(Source)
I want to use a compression in bigdata processing, but there are two compression codecs.
Anyone know the difference?
From a high-level perspective, both codecs represent the same functionality InputStream -> transformation -> OutputStream
The same concept is available in two places, because you can use Spark without Hadoop and Hadoop without Spark.
Just use codec, which is already available in your dependencies. If both are available, I suggest Spark as bit more modern.
https://github.com/apache/spark/blob/master/core/src/main/scala/org/apache/spark/io/CompressionCodec.scala https://github.com/apache/hadoop/blob/trunk/hadoop-common-project/hadoop-common/src/main/java/org/apache/hadoop/io/compress/CompressionCodec.java
EDIT
If you are running Spark on Hadoop, SparkCodec uses HadoopCodec under the hood anyway
Hadoop CompressionCodec compresses data at rest.
Spark CompressionCodec compresses data in motion.
Why ?
They solve different probelms :
Hadoop codec compresses and reduces storage cost
Spark Codec compresses and reduces network pressure/cost
The decompressed data from hdfs here is passed to Spark exection engine and then spark compression codec will be used if shuffle or spill happens
Sample exec flow :
Read compressed Parquet file from hdfs using Hadoop codec
Transform data in memory
Shuffle data between executors using Spark codec
Write output files using Hadoop codec
Hope this helps!

(Brief 1) Summarize the compression codec thread in two sentences.
(Brief 2) Decide whether each statement agrees with the compression codec thread, and answer yes or no with the deciding words quoted from it: (a) If both codecs are available, Spark's is recommended. (b) Output files are written using the Spark codec. (c) When Spark runs on Hadoop, the Spark codec relies on the Hadoop codec.

(Element lookup records)
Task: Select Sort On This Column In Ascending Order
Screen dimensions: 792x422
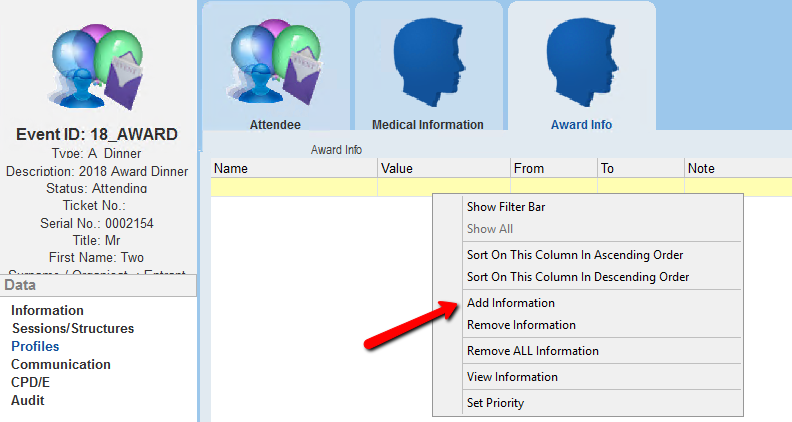Action: (577, 255)
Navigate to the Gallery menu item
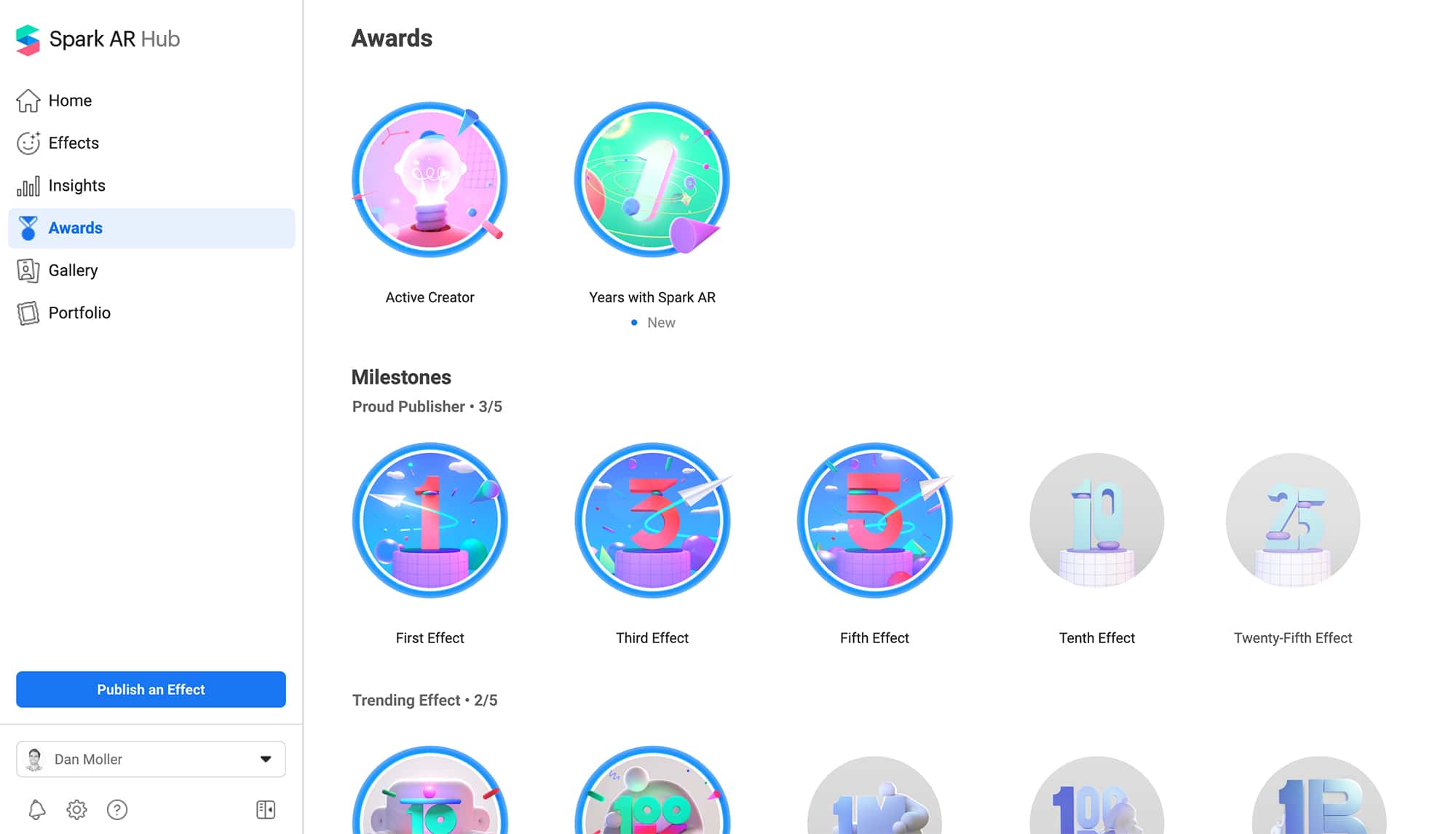The width and height of the screenshot is (1456, 834). point(73,270)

(Worked answer 1) Spark and Hadoop compression codecs both take an input stream, transform it, and produce an output stream, and the concept exists in both places because each framework can be used without the other. Hadoop's codec compresses data at rest to reduce storage cost, while Spark's codec compresses data in motion to reduce network pressure when a shuffle or spill happens.

(Worked answer 2)
(a) Yes: "If both are available, I suggest Spark as bit more modern."
(b) No: "Write output files using Hadoop codec"
(c) Yes: "If you are running Spark on Hadoop, SparkCodec uses HadoopCodec under the hood anyway"